Même constat de morosité en commune II où le Rpm-Codem en liste contre Adema-Mpr et l’Urd sont en compétition pour trois sièges à pourvoir à l’Assemblée nationale. Il s’agit de Aly Niagando, Mamadou Lamine Doumbia et Karim Keita pour la liste de Rpm-Codem et Lassina Koné, Mamadou Fofana, Mamadou Lamine Haidara dit Mao au compte de la liste adverse.
Tout est en place sauf les électeurs qui viennent au compte-gouttes. Comme on peut s’y attende l’affluence est très faible. Pour cause, à 9 heures, soit une heure après l’ouverture du bureau, seuls 3 électeurs ont accompli leur droit de vote sur un total de 495 électeurs inscrits au compte du bureau de vote 36 du centre de Niaréla en CI. Au total, l’école fondamentale de Niaréla accueille 40 bureaux de vote.
Le président du bureau de vote, Samba Sidibé pronostique déjà un taux de participation plus faible qu’au premier tour.
Du point de vue organisation, les agents électoraux ne se plaignent de rien. Tous les documents sont en effet sur place. Même le repas est servi à l’heure. La liste des électeurs inscrits soigneusement affichée à la porte de chaque bureau même si les électeurs connaissent déjà leur bureau de vote.
Faute d’électeurs, les agents du bureau 37 improvisent un débat général sur la vie politique de notre pays notamment, actualité oblige, sur l’arrestation du général Sanogo ou encore les menaces terroristes dans les régions septentrionales. Kidal s’est aussi invité aux débats. Dans d’autres bureaux voisins, les agents électoraux se mettent à la fenêtre des classes pour observer l’ambiance dans la grande cour de l’école où des vendeuses ambulantes tentent désespérément de faire écouler leurs marchandises. Ici, gendarmes et policiers armés de matraques et de lance-gaz lacrymogène sont plus visibles que lors du premier tour. Ils sont aussi plus nombreux aux portes du centre.

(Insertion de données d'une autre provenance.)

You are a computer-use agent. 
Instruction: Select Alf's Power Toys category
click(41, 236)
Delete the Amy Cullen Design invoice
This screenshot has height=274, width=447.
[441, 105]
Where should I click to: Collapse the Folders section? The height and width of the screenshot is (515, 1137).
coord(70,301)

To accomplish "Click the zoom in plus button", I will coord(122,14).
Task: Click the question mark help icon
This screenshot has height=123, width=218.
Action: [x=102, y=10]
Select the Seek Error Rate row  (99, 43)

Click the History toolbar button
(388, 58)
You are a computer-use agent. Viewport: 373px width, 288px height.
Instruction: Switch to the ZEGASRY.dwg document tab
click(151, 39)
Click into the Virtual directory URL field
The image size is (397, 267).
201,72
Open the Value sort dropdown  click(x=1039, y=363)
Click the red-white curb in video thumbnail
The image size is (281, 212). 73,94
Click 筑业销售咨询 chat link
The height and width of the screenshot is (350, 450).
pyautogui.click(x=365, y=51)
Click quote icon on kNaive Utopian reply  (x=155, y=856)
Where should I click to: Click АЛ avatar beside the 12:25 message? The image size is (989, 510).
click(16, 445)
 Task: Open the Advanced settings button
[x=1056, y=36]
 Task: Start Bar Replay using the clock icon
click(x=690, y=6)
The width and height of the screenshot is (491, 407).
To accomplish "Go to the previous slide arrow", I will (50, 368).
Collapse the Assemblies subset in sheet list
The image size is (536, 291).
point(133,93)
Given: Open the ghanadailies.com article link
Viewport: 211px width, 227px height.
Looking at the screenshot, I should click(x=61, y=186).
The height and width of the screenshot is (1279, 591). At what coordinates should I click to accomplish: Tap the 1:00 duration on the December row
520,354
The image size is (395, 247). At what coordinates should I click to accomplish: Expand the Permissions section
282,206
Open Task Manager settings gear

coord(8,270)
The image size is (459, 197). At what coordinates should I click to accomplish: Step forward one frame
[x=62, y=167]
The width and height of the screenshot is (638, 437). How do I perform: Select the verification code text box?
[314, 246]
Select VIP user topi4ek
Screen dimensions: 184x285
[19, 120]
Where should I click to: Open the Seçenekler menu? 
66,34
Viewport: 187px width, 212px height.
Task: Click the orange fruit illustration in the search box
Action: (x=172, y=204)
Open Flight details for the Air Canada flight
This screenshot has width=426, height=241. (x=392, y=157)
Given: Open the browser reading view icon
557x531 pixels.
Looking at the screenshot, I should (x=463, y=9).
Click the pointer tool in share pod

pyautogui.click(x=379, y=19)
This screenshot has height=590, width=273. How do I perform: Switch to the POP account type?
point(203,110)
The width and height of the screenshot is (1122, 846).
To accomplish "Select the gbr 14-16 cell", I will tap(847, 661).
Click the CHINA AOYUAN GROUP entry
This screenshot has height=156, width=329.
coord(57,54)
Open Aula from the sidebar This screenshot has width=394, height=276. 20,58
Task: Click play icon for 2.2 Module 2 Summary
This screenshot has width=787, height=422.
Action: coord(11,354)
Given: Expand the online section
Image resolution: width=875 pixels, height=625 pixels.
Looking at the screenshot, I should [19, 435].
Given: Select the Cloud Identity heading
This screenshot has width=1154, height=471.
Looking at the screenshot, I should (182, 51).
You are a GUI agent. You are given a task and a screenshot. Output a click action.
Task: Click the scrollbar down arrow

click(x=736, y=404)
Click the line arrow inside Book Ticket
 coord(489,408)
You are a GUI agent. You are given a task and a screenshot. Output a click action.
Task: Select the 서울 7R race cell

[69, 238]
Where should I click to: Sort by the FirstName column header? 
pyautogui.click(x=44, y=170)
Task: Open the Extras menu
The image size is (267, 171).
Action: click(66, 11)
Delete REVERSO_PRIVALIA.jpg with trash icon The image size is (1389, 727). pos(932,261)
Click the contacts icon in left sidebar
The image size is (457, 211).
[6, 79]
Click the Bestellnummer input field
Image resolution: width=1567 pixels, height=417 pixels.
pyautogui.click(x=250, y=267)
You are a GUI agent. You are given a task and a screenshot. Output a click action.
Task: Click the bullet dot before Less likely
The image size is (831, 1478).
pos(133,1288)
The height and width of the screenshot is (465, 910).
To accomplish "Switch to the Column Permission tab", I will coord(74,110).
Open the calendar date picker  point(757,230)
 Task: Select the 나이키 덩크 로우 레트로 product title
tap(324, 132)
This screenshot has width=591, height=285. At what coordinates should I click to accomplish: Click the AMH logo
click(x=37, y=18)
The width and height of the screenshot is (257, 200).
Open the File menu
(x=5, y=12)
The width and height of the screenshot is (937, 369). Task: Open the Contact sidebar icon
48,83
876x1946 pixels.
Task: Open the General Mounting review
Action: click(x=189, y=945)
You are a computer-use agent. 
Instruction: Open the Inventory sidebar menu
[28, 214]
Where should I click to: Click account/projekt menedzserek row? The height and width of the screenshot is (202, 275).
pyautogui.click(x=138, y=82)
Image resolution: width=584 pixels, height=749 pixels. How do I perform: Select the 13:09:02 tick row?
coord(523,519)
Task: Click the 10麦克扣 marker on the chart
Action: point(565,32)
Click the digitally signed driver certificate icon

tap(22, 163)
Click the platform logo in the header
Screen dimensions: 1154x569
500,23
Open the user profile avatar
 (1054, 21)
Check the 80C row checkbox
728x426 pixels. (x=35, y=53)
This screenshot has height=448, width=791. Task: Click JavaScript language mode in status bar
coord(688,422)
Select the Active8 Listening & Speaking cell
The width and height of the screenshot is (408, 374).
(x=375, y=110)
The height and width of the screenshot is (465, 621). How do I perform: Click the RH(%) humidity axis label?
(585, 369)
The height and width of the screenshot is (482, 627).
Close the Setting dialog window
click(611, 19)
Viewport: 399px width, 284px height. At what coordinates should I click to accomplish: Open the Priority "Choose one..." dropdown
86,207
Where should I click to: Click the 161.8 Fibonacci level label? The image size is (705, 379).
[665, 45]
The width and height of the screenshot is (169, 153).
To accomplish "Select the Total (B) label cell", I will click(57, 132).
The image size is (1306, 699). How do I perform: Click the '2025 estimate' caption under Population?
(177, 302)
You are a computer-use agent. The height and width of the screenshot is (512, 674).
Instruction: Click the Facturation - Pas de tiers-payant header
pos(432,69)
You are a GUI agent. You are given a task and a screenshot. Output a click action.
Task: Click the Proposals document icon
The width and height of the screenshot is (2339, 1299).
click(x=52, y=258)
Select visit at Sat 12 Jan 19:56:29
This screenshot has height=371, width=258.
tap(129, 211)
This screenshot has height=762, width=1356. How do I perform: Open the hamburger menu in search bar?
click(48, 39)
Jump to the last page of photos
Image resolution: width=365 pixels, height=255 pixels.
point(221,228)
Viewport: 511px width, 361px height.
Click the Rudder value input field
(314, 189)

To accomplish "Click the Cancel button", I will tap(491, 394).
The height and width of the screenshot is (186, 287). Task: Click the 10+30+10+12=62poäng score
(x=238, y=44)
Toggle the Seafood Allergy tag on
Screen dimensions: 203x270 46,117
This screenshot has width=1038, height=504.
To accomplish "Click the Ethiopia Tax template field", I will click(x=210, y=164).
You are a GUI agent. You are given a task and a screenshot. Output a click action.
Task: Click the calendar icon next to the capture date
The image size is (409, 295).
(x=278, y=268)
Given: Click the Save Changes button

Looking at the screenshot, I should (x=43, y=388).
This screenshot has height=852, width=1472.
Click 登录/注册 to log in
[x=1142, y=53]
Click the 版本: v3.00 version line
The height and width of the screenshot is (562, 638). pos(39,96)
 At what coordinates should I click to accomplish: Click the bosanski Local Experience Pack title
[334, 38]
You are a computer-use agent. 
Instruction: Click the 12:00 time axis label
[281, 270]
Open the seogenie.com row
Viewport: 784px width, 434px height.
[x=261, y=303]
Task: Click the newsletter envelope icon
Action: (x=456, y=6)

Dans l’après midi encore, pas grand changement dans l’atmosphère des bureaux de vote visités le matin. Les électeurs de Bamako sont décidément intraitables ! Les présidents des bureaux de vote disent la même chose, moral au talon : la mobilisation n’est pas au rendez-vous. Les personnes croisées dans les rues, au restaurant et les groupes de causeries ne se montrent guère intéressés par l’élection de leurs représentants a l’Hémicycle. Le divorce est-il donc consommé entre l’homme politique et le citoyen lambda ? C’est le moins que l’on puisse dire.